> [EXERCISE]
Print the listing below exactly. Leave nothing out.

>>

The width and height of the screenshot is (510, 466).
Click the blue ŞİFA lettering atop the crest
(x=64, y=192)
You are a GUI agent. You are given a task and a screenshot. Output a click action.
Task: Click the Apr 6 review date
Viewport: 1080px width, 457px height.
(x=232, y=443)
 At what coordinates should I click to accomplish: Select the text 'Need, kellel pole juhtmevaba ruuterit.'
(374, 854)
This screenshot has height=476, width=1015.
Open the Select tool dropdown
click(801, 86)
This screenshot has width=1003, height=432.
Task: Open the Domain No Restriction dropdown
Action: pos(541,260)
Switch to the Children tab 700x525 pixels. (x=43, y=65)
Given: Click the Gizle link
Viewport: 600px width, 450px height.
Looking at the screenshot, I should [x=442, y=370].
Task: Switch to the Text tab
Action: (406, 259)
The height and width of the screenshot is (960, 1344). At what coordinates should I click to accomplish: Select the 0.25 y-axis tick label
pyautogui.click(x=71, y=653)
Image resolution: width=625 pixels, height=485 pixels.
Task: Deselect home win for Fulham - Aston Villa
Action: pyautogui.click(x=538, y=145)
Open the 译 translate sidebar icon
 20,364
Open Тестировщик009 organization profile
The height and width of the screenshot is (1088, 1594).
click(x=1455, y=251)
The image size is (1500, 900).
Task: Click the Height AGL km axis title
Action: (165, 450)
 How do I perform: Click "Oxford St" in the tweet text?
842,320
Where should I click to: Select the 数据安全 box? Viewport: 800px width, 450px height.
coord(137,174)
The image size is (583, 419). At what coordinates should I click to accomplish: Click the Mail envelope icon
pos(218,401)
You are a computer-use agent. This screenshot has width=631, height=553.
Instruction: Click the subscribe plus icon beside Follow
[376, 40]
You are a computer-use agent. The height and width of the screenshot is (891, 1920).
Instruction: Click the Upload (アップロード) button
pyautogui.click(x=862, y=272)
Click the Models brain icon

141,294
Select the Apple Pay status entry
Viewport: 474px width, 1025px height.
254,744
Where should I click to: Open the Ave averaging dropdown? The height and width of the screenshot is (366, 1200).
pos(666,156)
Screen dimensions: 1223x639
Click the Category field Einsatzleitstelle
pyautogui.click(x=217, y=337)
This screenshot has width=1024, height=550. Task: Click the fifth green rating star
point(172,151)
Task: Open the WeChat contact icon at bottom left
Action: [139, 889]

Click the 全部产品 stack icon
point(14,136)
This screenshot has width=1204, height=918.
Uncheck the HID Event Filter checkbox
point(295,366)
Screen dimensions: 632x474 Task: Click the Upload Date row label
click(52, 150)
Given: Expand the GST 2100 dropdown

<<

> [THE ANSWER]
The width and height of the screenshot is (510, 466).
Click the blue ŞİFA lettering atop the crest
(x=64, y=192)
You are a GUI agent. You are given a task and a screenshot. Output a click action.
Task: Click the Apr 6 review date
Viewport: 1080px width, 457px height.
(x=232, y=443)
 At what coordinates should I click to accomplish: Select the text 'Need, kellel pole juhtmevaba ruuterit.'
(374, 854)
This screenshot has height=476, width=1015.
Open the Select tool dropdown
click(801, 86)
This screenshot has width=1003, height=432.
Task: Open the Domain No Restriction dropdown
Action: pos(541,260)
Switch to the Children tab 700x525 pixels. (x=43, y=65)
Given: Click the Gizle link
Viewport: 600px width, 450px height.
Looking at the screenshot, I should [x=442, y=370].
Task: Switch to the Text tab
Action: (406, 259)
The height and width of the screenshot is (960, 1344). At what coordinates should I click to accomplish: Select the 0.25 y-axis tick label
pyautogui.click(x=71, y=653)
Image resolution: width=625 pixels, height=485 pixels.
Task: Deselect home win for Fulham - Aston Villa
Action: pyautogui.click(x=538, y=145)
Open the 译 translate sidebar icon
 20,364
Open Тестировщик009 organization profile
The height and width of the screenshot is (1088, 1594).
click(x=1455, y=251)
The image size is (1500, 900).
Task: Click the Height AGL km axis title
Action: (165, 450)
 How do I perform: Click "Oxford St" in the tweet text?
842,320
Where should I click to: Select the 数据安全 box? Viewport: 800px width, 450px height.
coord(137,174)
The image size is (583, 419). At what coordinates should I click to accomplish: Click the Mail envelope icon
pos(218,401)
You are a computer-use agent. This screenshot has width=631, height=553.
Instruction: Click the subscribe plus icon beside Follow
[376, 40]
You are a computer-use agent. The height and width of the screenshot is (891, 1920).
Instruction: Click the Upload (アップロード) button
pyautogui.click(x=862, y=272)
Click the Models brain icon

141,294
Select the Apple Pay status entry
Viewport: 474px width, 1025px height.
254,744
Where should I click to: Open the Ave averaging dropdown? The height and width of the screenshot is (366, 1200).
pos(666,156)
Screen dimensions: 1223x639
Click the Category field Einsatzleitstelle
pyautogui.click(x=217, y=337)
This screenshot has width=1024, height=550. Task: Click the fifth green rating star
point(172,151)
Task: Open the WeChat contact icon at bottom left
Action: [139, 889]

Click the 全部产品 stack icon
point(14,136)
This screenshot has width=1204, height=918.
Uncheck the HID Event Filter checkbox
point(295,366)
Screen dimensions: 632x474 Task: Click the Upload Date row label
click(52, 150)
Given: Expand the GST 2100 dropdown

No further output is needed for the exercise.